Segment Open

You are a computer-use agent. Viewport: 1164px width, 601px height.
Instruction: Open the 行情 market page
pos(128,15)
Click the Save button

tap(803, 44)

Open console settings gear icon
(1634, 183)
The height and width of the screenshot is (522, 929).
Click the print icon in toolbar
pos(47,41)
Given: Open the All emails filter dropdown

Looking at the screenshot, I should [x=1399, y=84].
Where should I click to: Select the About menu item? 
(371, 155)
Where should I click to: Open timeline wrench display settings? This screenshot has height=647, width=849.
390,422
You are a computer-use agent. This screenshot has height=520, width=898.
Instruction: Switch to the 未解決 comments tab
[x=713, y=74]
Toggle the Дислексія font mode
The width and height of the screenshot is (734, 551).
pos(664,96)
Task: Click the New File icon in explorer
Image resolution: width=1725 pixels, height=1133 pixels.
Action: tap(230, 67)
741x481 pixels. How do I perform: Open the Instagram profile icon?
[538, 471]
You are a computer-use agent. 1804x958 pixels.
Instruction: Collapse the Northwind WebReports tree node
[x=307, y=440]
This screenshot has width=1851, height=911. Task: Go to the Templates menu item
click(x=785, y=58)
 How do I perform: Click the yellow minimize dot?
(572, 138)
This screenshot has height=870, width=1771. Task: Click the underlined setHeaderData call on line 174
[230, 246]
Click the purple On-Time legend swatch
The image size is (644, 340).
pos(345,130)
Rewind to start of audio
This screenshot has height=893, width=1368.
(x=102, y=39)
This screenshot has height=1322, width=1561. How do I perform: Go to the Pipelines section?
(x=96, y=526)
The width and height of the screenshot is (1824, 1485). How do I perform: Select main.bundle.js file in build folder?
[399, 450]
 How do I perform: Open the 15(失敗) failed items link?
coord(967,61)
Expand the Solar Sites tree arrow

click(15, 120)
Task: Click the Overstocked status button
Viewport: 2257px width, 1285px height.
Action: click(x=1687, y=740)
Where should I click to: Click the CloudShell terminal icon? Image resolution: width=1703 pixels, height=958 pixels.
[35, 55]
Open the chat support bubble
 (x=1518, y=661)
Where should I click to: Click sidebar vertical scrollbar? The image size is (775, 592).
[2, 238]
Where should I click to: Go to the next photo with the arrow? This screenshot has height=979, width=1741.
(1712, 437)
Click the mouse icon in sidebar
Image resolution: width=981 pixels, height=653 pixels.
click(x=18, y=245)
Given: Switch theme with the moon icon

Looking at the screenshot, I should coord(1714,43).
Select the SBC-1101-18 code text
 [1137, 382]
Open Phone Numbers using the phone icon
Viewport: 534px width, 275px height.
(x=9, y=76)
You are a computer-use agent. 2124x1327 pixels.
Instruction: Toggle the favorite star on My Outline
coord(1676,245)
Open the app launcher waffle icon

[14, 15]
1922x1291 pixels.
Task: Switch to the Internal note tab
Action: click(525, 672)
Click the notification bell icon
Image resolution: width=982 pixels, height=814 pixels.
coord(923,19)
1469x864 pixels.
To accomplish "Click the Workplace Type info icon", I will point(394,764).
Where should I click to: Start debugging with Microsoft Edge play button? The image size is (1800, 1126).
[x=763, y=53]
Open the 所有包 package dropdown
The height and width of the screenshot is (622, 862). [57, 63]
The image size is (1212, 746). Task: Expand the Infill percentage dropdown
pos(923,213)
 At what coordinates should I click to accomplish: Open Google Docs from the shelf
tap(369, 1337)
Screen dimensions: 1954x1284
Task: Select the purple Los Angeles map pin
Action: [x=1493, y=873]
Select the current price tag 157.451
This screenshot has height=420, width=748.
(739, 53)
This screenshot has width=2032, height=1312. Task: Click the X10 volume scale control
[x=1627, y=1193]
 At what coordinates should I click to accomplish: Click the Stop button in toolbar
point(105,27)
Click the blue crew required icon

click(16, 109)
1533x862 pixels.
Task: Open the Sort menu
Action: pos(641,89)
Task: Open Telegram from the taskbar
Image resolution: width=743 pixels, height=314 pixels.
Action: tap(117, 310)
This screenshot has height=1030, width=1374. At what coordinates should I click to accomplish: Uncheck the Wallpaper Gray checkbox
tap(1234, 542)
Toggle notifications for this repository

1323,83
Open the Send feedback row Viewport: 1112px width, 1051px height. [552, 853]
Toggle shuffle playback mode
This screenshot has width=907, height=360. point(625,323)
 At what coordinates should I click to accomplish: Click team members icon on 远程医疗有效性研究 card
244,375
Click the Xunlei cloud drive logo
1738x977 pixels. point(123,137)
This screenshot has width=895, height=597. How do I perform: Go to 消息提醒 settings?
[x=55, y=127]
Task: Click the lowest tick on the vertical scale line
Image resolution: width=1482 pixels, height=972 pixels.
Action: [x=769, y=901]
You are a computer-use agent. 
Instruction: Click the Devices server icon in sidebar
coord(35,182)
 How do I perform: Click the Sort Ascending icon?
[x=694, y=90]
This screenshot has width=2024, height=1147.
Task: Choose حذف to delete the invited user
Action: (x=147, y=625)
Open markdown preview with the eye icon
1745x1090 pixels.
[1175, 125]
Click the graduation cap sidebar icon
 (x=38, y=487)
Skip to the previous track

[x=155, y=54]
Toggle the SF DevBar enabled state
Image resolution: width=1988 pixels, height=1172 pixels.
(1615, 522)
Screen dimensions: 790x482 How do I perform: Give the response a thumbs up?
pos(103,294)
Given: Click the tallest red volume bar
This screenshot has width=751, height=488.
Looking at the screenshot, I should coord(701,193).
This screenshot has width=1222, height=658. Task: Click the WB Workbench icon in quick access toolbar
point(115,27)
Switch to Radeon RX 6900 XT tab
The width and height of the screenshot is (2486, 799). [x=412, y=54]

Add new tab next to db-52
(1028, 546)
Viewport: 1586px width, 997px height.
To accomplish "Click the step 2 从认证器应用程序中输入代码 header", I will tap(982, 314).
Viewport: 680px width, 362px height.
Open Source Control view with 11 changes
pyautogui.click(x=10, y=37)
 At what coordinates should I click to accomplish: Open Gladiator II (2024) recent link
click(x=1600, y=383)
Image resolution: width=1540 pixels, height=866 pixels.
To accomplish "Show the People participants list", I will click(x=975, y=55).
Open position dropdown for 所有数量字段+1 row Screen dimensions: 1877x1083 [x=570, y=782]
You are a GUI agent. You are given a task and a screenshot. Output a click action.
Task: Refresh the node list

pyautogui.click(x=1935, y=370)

Segment Closed

**WORK TASK**.
Every line above is to be transcribed exactly, with nothing dropped.

**ANSWER TO THIS PROBLEM**.
You are a computer-use agent. Viewport: 1164px width, 601px height.
Instruction: Open the 行情 market page
pos(128,15)
Click the Save button

tap(803, 44)

Open console settings gear icon
(1634, 183)
The height and width of the screenshot is (522, 929).
Click the print icon in toolbar
pos(47,41)
Given: Open the All emails filter dropdown

Looking at the screenshot, I should [x=1399, y=84].
Where should I click to: Select the About menu item? 
(371, 155)
Where should I click to: Open timeline wrench display settings? This screenshot has height=647, width=849.
390,422
You are a computer-use agent. This screenshot has height=520, width=898.
Instruction: Switch to the 未解決 comments tab
[x=713, y=74]
Toggle the Дислексія font mode
The width and height of the screenshot is (734, 551).
pos(664,96)
Task: Click the New File icon in explorer
Image resolution: width=1725 pixels, height=1133 pixels.
Action: tap(230, 67)
741x481 pixels. How do I perform: Open the Instagram profile icon?
[538, 471]
You are a computer-use agent. 1804x958 pixels.
Instruction: Collapse the Northwind WebReports tree node
[x=307, y=440]
This screenshot has width=1851, height=911. Task: Go to the Templates menu item
click(x=785, y=58)
 How do I perform: Click the yellow minimize dot?
(572, 138)
This screenshot has height=870, width=1771. Task: Click the underlined setHeaderData call on line 174
[230, 246]
Click the purple On-Time legend swatch
The image size is (644, 340).
pos(345,130)
Rewind to start of audio
This screenshot has height=893, width=1368.
(x=102, y=39)
This screenshot has height=1322, width=1561. How do I perform: Go to the Pipelines section?
(x=96, y=526)
The width and height of the screenshot is (1824, 1485). How do I perform: Select main.bundle.js file in build folder?
[399, 450]
 How do I perform: Open the 15(失敗) failed items link?
coord(967,61)
Expand the Solar Sites tree arrow

click(15, 120)
Task: Click the Overstocked status button
Viewport: 2257px width, 1285px height.
Action: click(x=1687, y=740)
Where should I click to: Click the CloudShell terminal icon? Image resolution: width=1703 pixels, height=958 pixels.
[35, 55]
Open the chat support bubble
 (x=1518, y=661)
Where should I click to: Click sidebar vertical scrollbar? The image size is (775, 592).
[2, 238]
Where should I click to: Go to the next photo with the arrow? This screenshot has height=979, width=1741.
(1712, 437)
Click the mouse icon in sidebar
Image resolution: width=981 pixels, height=653 pixels.
click(x=18, y=245)
Given: Switch theme with the moon icon

Looking at the screenshot, I should coord(1714,43).
Select the SBC-1101-18 code text
 [1137, 382]
Open Phone Numbers using the phone icon
Viewport: 534px width, 275px height.
(x=9, y=76)
You are a computer-use agent. 2124x1327 pixels.
Instruction: Toggle the favorite star on My Outline
coord(1676,245)
Open the app launcher waffle icon

[14, 15]
1922x1291 pixels.
Task: Switch to the Internal note tab
Action: click(525, 672)
Click the notification bell icon
Image resolution: width=982 pixels, height=814 pixels.
coord(923,19)
1469x864 pixels.
To accomplish "Click the Workplace Type info icon", I will point(394,764).
Where should I click to: Start debugging with Microsoft Edge play button? The image size is (1800, 1126).
[x=763, y=53]
Open the 所有包 package dropdown
The height and width of the screenshot is (622, 862). [57, 63]
The image size is (1212, 746). Task: Expand the Infill percentage dropdown
pos(923,213)
 At what coordinates should I click to accomplish: Open Google Docs from the shelf
tap(369, 1337)
Screen dimensions: 1954x1284
Task: Select the purple Los Angeles map pin
Action: [x=1493, y=873]
Select the current price tag 157.451
This screenshot has height=420, width=748.
(739, 53)
This screenshot has width=2032, height=1312. Task: Click the X10 volume scale control
[x=1627, y=1193]
 At what coordinates should I click to accomplish: Click the Stop button in toolbar
point(105,27)
Click the blue crew required icon

click(16, 109)
1533x862 pixels.
Task: Open the Sort menu
Action: pos(641,89)
Task: Open Telegram from the taskbar
Image resolution: width=743 pixels, height=314 pixels.
Action: tap(117, 310)
This screenshot has height=1030, width=1374. At what coordinates should I click to accomplish: Uncheck the Wallpaper Gray checkbox
tap(1234, 542)
Toggle notifications for this repository

1323,83
Open the Send feedback row Viewport: 1112px width, 1051px height. [552, 853]
Toggle shuffle playback mode
This screenshot has width=907, height=360. point(625,323)
 At what coordinates should I click to accomplish: Click team members icon on 远程医疗有效性研究 card
244,375
Click the Xunlei cloud drive logo
1738x977 pixels. point(123,137)
This screenshot has width=895, height=597. How do I perform: Go to 消息提醒 settings?
[x=55, y=127]
Task: Click the lowest tick on the vertical scale line
Image resolution: width=1482 pixels, height=972 pixels.
Action: [x=769, y=901]
You are a computer-use agent. 
Instruction: Click the Devices server icon in sidebar
coord(35,182)
 How do I perform: Click the Sort Ascending icon?
[x=694, y=90]
This screenshot has width=2024, height=1147.
Task: Choose حذف to delete the invited user
Action: (x=147, y=625)
Open markdown preview with the eye icon
1745x1090 pixels.
[1175, 125]
Click the graduation cap sidebar icon
 (x=38, y=487)
Skip to the previous track

[x=155, y=54]
Toggle the SF DevBar enabled state
Image resolution: width=1988 pixels, height=1172 pixels.
(1615, 522)
Screen dimensions: 790x482 How do I perform: Give the response a thumbs up?
pos(103,294)
Given: Click the tallest red volume bar
This screenshot has width=751, height=488.
Looking at the screenshot, I should coord(701,193).
This screenshot has width=1222, height=658. Task: Click the WB Workbench icon in quick access toolbar
point(115,27)
Switch to Radeon RX 6900 XT tab
The width and height of the screenshot is (2486, 799). [x=412, y=54]

Add new tab next to db-52
(1028, 546)
Viewport: 1586px width, 997px height.
To accomplish "Click the step 2 从认证器应用程序中输入代码 header", I will tap(982, 314).
Viewport: 680px width, 362px height.
Open Source Control view with 11 changes
pyautogui.click(x=10, y=37)
 At what coordinates should I click to accomplish: Open Gladiator II (2024) recent link
click(x=1600, y=383)
Image resolution: width=1540 pixels, height=866 pixels.
To accomplish "Show the People participants list", I will click(x=975, y=55).
Open position dropdown for 所有数量字段+1 row Screen dimensions: 1877x1083 [x=570, y=782]
You are a GUI agent. You are given a task and a screenshot. Output a click action.
Task: Refresh the node list

pyautogui.click(x=1935, y=370)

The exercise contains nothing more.